Anthony McErlean May 15th, 2009 06:12 AM

Thanks Matt

Simon Denny May 15th, 2009 07:07 AM

Hi Matt,

What settings are you using to roll of the highlights.
I use the Vortex settings from the video but still find the top end getting hot.

Would like to hear your thoughts.

Simon

Marc Myers May 15th, 2009 07:16 AM

I want to piggyback on the issues of dynamic range. I also find most of the automatic modes to be pretty anemic. I went from the DSR 300 to the EX1 and I found the EX1 to be very fussy in comparison. When I had time to be careful with 300 I got great pictures. If I did not have time even on full auto it would repeatedly be my friend and get me out of tight spots. No such luck with any EX. I get great pictures with the EX1 but I have very little confidence in it if I don't have a way to monitor the output and the time to fool with it to get a picture I want.

Alfred Okocha May 15th, 2009 07:38 AM

Thanks for all the useful input! I really appreciate it! Since I won't have access to the camera before the day of shooting I'd really appreciate some standard tweakings you all do to make it look a bit better. Then I can try them on site..

On the 370 I crushed the M.Black slightly and diminshed the gamma a bit too.. I shot with the 450 once and really liked the image. If this camera is even better.. then wow!

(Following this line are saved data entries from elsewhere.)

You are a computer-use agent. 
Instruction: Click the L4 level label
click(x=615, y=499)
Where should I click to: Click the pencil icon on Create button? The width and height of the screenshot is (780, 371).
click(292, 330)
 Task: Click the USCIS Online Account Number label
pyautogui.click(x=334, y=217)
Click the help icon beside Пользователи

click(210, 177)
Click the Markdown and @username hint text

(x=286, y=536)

I probably won't have an HD monitor available but how would my Sony monitor (for the 370) work out for me. Can I still check focus? Is the WF any good for focus checking?

Thanks.

Matt Davis May 15th, 2009 07:46 AM

I'd suggest your first stop is the Picture Profile thread in the sticky part of this forum.

My settings (sorry - camera is in house and I'm editing today) are heavily based on Paul Cronin's settings FWIW. It varies. People in sunnier climes will like Bill Raven's setup, I tend to shoot in conditions that resemble being inside a huge tupperware sandwich box. What's good for you needn't suit me and vice versa.

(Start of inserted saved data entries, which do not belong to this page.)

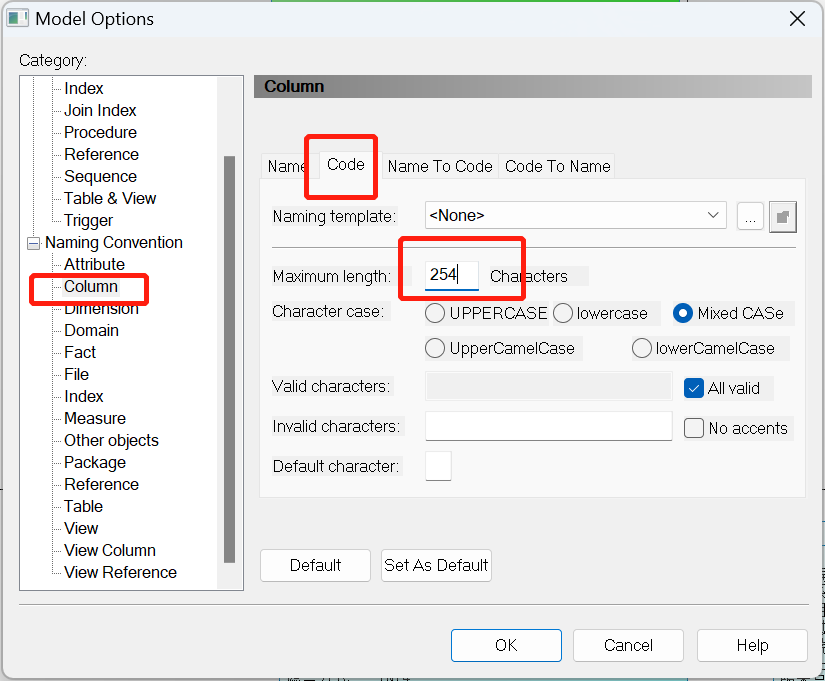
Task: Uncheck the All valid checkbox
Action: point(695,388)
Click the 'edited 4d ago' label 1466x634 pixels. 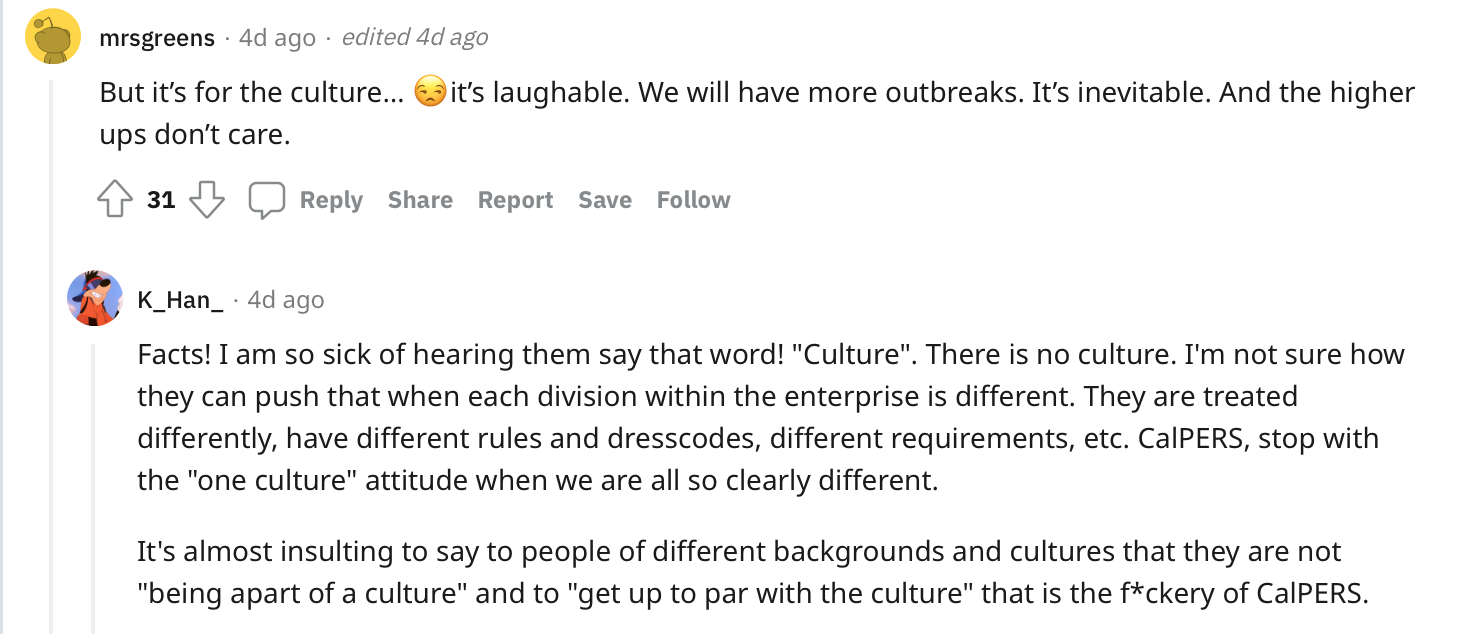[415, 38]
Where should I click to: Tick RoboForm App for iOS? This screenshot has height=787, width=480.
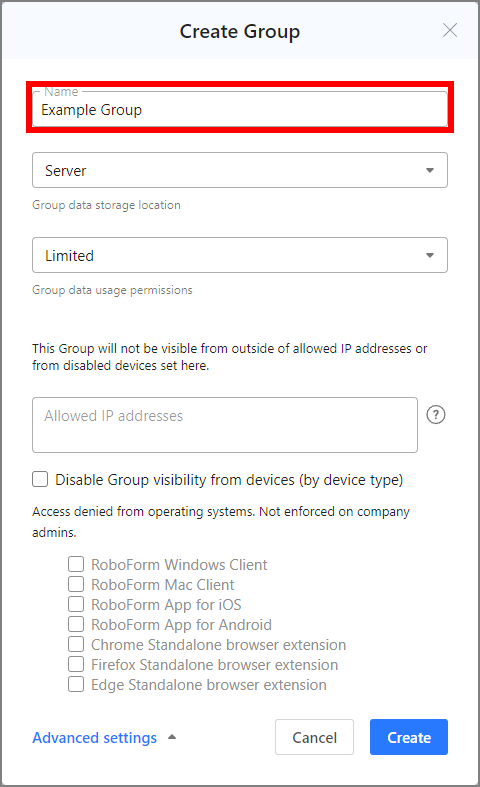(76, 604)
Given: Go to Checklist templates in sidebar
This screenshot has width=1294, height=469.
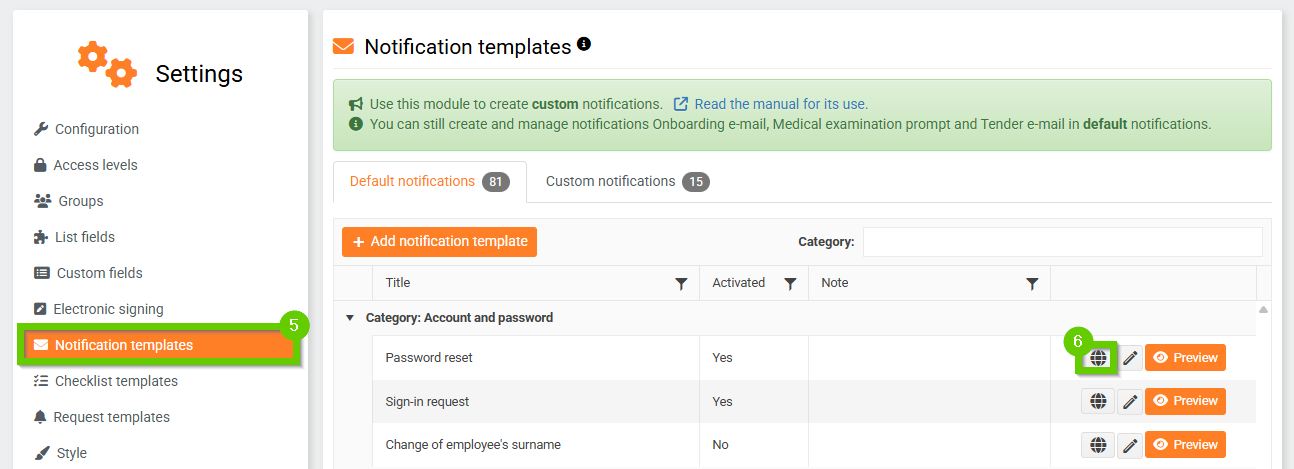Looking at the screenshot, I should [x=116, y=381].
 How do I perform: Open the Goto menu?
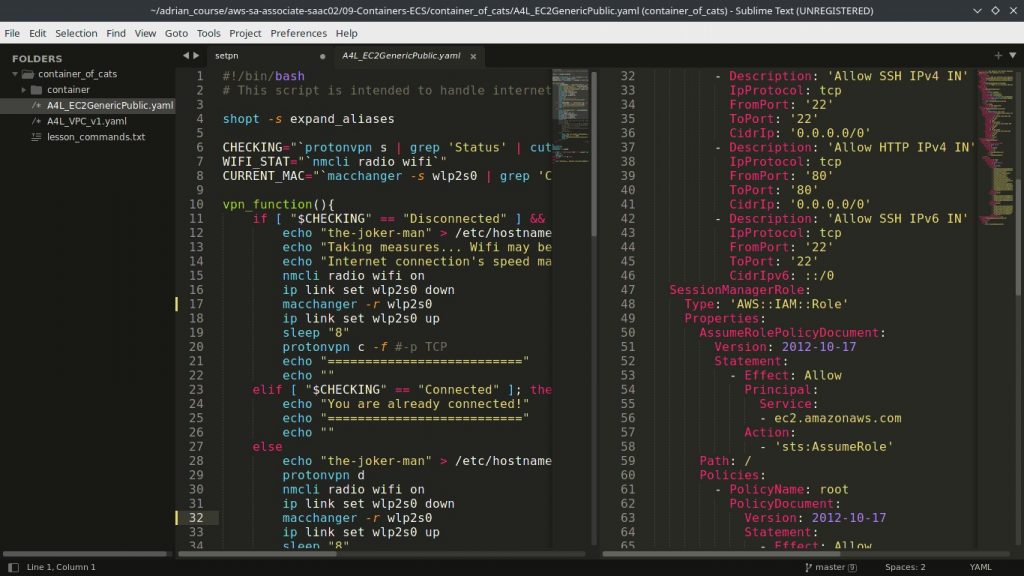point(176,33)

I spent an afternoon trying most people's recipes, and although Bill's settings are very popular, I did something to Paul's WCV (blush - I've forgotten what) and suddenly I was getting detail in cloudy sky whilst retaining shadow detail.

I'm still playing with detail and sharpness. I 'should' add it in post if required, but a lot of my stuff is cut and shut, and quite a lot of stuff has DSR570 in it, and therefore my stuff needs to share that slightly zingy look. Philip Bloom would wince, but then he's shooting longer form stuff in a 35mm adaptor and his shots in my edits would look like a trout in a goldfish bowl.

Each to their own situation, never mind taste! But to business...

Please note, read carefully:

There are two approaches to your picture profile settings: you could develop a look that you're happy with 'out of the can' which deals with the lighting conditions you mostly deal with - that may have a wide latitude, but maybe not extreme. The second approach is to create a profile that expands the dynamic range as widely as possible, but EVERY SHOT you take will need colour correction. If you're shooting indie, then the latter approach is cool, but your rushes will look FLAT, because they're SUPPOSED to.

If you use the BBC settings, or some from PVC, this is what you'll get. It's like looking at RED rushes. Dull. Once they've been through grading, they come alive in a way that will hold up to the tightest scruitiny.

But I took a view that most of my work is fast turnaround, I won't get paid for long periods spent grading, I don't have a neutral grey room and a $7k monitor, and I can get what I want with Colorista and Magic Bullet Looks. Therefore I've gone for a look that looks good out of the can, with special attention to the way that highlights are handled.

Quote:

Originally Posted by Marc Myers (Post 1143427)
I get great pictures with the EX1 but I have very little confidence in it if I don't have a way to monitor the output and the time to fool with it to get a picture I want.

Sorry, but we all will HAVE to spend time playing and tweaking. That's the fun part. See it as an investment.

BTW, Alister Chapman (also publishes some PP settings) did a great preso at a Sony event recently which went into what quite a lot of the PP stuff does and means, hopefully this will make its way online soon. Alister?